Microfluidic droplets
Researchers employ different microfluidic approaches to trap single cells. These include cell-sized microwells and micropatterning, a technique to etch surface patterns with sticky spots to bind cells. However, these methods are limited by poor capture efficiency and non-uniform cell distribution, respectively. That’s why the focus of single-cell microfluidics research has shifted to droplet microfluidics in recent years. It involves capturing cells inside tiny droplets, with little risk of cross-contamination. These cells can then be isolated: varying the flow rates of the cell suspension and oil-based droplet fluid as they mix allows for the number of cells in each droplet to be manipulated, to the point where just one is present. Not only does this technique have a low sample requirement, but it has high sensitivity and multiplexability, and can be done at high speed. Droplets can be split or merged to facilitate downstream analyses. They can also be monitored over time, revealing the dynamics of their contents. For example, a pair of cells encapsulated together, such as a virus and its host cell, could provide insights into cell-cell interactions. The droplets can be lysed to extract their contents, while differences in metabolite concentrations between droplets can indicate the phenotypic variability between cells in a sample. Then there’s single-cell sequencing, which investigates genetic and transcriptional heterogeneity of cells in a population. In single-cell RNA sequencing (scRNA-seq), cells are isolated into droplets, tagged with unique barcodes and their pooled RNA is transcribed and sequenced. This quickly tells us which genes are being expressed in each cell. Early on, scRNA-seq was limited to cell populations with large numbers. “But then if you have to study rare populations, this is problematic because most droplets are empty,” says Miguel Xavier, a researcher at the International Iberian Nanotechnology Laboratory. Advances in scRNA-seq now make it possible to sort only occupied droplets, allowing researchers to study individual cells within rare cell populations. “Even if you’re looking at a population of 100 cells, like circulating tumour cells, you would be able to sequence all of them,” says Xavier.
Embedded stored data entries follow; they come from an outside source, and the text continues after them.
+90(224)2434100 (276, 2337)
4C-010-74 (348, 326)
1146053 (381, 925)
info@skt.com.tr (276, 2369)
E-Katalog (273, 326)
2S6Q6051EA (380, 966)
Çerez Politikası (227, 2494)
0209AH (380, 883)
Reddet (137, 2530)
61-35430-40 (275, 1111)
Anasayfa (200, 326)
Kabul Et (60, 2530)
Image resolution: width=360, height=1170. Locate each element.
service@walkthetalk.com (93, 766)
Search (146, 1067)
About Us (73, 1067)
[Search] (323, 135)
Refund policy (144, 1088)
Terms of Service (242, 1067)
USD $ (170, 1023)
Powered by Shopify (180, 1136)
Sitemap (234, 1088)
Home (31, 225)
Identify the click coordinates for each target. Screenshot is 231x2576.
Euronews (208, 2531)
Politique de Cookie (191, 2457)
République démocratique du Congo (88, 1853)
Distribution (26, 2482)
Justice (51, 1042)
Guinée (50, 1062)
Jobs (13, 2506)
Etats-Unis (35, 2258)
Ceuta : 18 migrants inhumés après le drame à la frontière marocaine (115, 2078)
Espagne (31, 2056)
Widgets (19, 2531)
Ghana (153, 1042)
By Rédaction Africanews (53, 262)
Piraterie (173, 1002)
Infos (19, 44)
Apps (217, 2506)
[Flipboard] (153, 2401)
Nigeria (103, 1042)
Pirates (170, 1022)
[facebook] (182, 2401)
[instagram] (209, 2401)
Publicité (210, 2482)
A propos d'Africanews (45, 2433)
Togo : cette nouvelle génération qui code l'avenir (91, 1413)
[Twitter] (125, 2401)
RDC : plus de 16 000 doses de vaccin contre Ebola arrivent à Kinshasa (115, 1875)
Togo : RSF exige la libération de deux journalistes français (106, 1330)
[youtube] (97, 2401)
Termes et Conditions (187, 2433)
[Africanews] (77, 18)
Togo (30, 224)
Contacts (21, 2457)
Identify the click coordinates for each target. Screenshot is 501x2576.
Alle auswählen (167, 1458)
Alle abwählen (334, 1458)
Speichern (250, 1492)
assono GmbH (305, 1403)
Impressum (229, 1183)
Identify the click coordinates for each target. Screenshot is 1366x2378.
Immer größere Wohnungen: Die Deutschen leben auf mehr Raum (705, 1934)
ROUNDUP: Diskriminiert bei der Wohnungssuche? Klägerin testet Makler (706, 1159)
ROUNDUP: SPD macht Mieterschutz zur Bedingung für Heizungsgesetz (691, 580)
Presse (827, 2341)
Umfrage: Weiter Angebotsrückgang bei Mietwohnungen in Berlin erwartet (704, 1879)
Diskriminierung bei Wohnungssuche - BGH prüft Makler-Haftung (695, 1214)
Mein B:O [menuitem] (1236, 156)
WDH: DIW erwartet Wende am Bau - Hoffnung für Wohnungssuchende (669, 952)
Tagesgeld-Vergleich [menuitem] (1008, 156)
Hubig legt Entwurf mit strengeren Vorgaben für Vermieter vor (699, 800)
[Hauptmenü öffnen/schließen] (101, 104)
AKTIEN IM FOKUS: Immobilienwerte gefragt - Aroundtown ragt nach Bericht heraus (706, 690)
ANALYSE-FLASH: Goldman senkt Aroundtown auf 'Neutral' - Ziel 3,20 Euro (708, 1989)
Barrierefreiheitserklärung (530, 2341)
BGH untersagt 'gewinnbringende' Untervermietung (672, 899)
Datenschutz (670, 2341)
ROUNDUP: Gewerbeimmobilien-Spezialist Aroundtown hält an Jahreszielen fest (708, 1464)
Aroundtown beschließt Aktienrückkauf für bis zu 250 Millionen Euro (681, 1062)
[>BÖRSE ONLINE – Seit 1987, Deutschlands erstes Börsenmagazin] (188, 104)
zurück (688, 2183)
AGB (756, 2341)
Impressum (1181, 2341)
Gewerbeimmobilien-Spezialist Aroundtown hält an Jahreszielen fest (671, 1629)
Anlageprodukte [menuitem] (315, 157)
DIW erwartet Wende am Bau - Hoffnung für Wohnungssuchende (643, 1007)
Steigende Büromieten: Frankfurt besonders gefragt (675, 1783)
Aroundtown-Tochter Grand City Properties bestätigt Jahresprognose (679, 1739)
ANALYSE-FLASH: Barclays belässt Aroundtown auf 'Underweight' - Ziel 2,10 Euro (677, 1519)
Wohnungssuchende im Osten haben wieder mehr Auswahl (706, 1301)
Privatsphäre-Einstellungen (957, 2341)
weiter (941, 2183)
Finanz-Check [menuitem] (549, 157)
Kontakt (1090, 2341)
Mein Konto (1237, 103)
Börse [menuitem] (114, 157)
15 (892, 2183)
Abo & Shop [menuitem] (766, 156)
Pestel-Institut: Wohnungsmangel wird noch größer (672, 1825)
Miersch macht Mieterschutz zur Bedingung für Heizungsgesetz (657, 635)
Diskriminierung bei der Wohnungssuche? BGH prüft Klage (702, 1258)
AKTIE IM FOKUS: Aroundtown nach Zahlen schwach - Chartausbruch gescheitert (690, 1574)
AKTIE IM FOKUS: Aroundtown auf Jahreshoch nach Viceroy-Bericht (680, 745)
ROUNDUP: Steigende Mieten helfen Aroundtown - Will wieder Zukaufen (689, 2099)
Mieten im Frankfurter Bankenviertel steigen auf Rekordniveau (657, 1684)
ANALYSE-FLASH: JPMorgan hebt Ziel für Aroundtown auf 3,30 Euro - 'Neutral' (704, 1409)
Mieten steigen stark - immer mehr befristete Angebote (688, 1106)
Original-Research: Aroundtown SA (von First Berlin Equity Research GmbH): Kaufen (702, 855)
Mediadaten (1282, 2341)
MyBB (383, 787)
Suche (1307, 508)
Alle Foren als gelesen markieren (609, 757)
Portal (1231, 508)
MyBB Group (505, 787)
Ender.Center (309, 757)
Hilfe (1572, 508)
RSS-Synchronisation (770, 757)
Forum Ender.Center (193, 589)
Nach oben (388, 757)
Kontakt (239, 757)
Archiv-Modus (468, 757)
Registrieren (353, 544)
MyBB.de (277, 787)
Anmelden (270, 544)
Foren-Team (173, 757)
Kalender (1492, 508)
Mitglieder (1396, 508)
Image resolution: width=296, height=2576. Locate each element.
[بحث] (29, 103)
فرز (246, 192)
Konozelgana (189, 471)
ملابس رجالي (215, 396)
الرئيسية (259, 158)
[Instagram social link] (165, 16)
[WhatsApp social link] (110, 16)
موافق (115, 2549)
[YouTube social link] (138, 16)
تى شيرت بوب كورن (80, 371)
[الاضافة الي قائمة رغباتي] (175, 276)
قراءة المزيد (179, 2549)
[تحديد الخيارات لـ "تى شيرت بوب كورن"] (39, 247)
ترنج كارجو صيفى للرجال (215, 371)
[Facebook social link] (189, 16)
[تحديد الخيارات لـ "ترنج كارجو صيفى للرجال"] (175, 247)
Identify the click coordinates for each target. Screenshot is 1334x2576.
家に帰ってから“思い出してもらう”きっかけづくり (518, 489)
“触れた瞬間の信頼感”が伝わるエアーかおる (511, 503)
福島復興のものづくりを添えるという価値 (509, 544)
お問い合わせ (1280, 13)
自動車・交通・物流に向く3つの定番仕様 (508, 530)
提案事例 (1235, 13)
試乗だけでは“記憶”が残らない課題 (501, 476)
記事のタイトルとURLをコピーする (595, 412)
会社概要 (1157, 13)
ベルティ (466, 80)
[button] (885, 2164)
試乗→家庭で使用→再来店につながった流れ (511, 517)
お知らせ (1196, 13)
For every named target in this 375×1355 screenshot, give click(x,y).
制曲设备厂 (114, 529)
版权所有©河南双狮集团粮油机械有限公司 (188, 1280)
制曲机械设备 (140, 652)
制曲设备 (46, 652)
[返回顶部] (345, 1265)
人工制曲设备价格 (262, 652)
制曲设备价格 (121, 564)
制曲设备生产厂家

This unlocks a new utility of droplet microfluidics in drug development. A major hurdle to developing therapies targeting circulating tumour cells is how rare yet diverse they are. If researchers can trap these cells in droplets, “then you can test different drugs or different concentrations of drugs for these cell populations”, says Xavier.
Other advances could further improve the performance of microfluidic single-cell analysis. In droplet microfluidics, detection relies on highly specific fluorescent labels, which limits what metabolites can be analysed. And in the future, AI-based imaging methods could enable label-free detection of droplets, automating ultrafast detection of all kinds of metabolites. Perturb-seq is a technique that combines CRISPR gene editing with single-cell RNA sequencing. “With Perturb- seq,” says Di Carlo, “you can link functional changes in libraries of cells with downstream transcriptomic changes.” It illustrates the cellular responses to complex gene modifications and the regulatory pathways involved.
The cellular context
What cells do depends on their environment, including the extracellular matrix and their location in the tissue. For instance, cues from the extracellular matrix determine how and when a stem cell differentiates. While microfluidic technologies can isolate single cells, they usually don’t account for signals from the extracellular matrix. As a result, existing microfluidic single-cell analysis leaves out many crucial details. “Except maybe some circulating immune cells, single cells are not in isolation in our body. Most cells are close to proteins and extracellular matrix and other cells,” says Di Carlo. New developments like producing single-cell microgels with droplet microfluidics are addressing this limitation.
For example, researchers are placing single cells inside little pockets in hydrogel, a biocompatible, cross-linked polymer. “Hydrogels mimic the native tissue environment,” says Castro Johnbosco, a PhD researcher at the University of Twente. In a 2024 study published in the journal Advanced Functional Materials, Johnbosco and his colleagues provided biomechanical cues to stem cells encapsulated in single-cell hydrogels. “You give each cell a unique microenvironment and by tuning it, you can regulate the stem cell phase,” he explains.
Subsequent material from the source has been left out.